Prendi i miei vicini: si ritrovano a sessant'anni con una figlia alcolizzata ricoperta di tatuaggi e con tanti piercing da non ricordare dove siano. Quella ha anche i capelli tatuati, te lo dico io, ma non sono nessuno per giudicarla. Una persona normale se li immaginerebbe esasperati, tutti occupati a far ragionare quella belvetta, dopotutto sono i suoi genitori, no? E invece i pensionati in questione non se la filano minimamente. Loro, posteggiati su una cavolo di panchina, se ne stanno lì tutte le sere a osservare gli altri. Che c'è di male, dirai, invece loro criticano, giudicano. Alla vecchia specialmente non sfugge proprio nulla.
-Hey, Mike, comprati dei vestiti, sono due giorni che giri sempre con la stessa maglietta orrenda,- robe così. Robe da pazzi. Se mi gira indosso gli stessi vestiti anche per un anno.

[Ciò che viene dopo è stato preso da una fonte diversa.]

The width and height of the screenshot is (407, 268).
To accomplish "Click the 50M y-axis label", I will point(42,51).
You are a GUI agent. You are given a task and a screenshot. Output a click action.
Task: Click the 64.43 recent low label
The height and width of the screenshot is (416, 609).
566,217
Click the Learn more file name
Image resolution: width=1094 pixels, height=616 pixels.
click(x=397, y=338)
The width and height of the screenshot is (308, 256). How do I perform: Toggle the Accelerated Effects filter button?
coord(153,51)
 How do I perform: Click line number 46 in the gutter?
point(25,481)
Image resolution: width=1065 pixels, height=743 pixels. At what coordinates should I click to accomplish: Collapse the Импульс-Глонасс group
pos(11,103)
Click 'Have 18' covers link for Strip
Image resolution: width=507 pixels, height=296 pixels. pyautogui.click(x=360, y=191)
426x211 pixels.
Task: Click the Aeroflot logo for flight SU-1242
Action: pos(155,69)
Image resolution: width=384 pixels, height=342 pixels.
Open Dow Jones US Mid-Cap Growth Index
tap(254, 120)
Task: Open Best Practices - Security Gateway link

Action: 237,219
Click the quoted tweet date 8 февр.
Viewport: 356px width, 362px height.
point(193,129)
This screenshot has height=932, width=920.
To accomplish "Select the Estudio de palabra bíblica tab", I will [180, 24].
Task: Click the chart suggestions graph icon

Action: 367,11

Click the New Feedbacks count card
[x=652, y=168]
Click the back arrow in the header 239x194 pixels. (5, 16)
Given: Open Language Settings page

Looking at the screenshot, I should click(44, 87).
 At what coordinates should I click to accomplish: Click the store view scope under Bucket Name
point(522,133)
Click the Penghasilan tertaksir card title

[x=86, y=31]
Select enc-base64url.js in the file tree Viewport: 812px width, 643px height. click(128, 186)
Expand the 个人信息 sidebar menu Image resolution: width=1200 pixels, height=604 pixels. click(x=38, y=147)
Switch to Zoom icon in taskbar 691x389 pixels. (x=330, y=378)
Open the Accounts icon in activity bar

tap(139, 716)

E poi le mie magliette non si toccano, mi sono costate una cosa come cinque dollari. Io sono uno di quelli che emergono dalla tana una volta all'anno al massimo per comprarsi dei vestiti, e in quelle occasioni memorabili mi compro tanta di quella roba da dover noleggiare un tir, dico sul serio. Mi piacciono le magliette nere, di quelle super larghissime e un po' stinte. Ne ho talmente tante da poter scrivere un libro sulle millemila sfumature del nero. Qualcuno lo ha già fatto sul grigio, ma pazienza.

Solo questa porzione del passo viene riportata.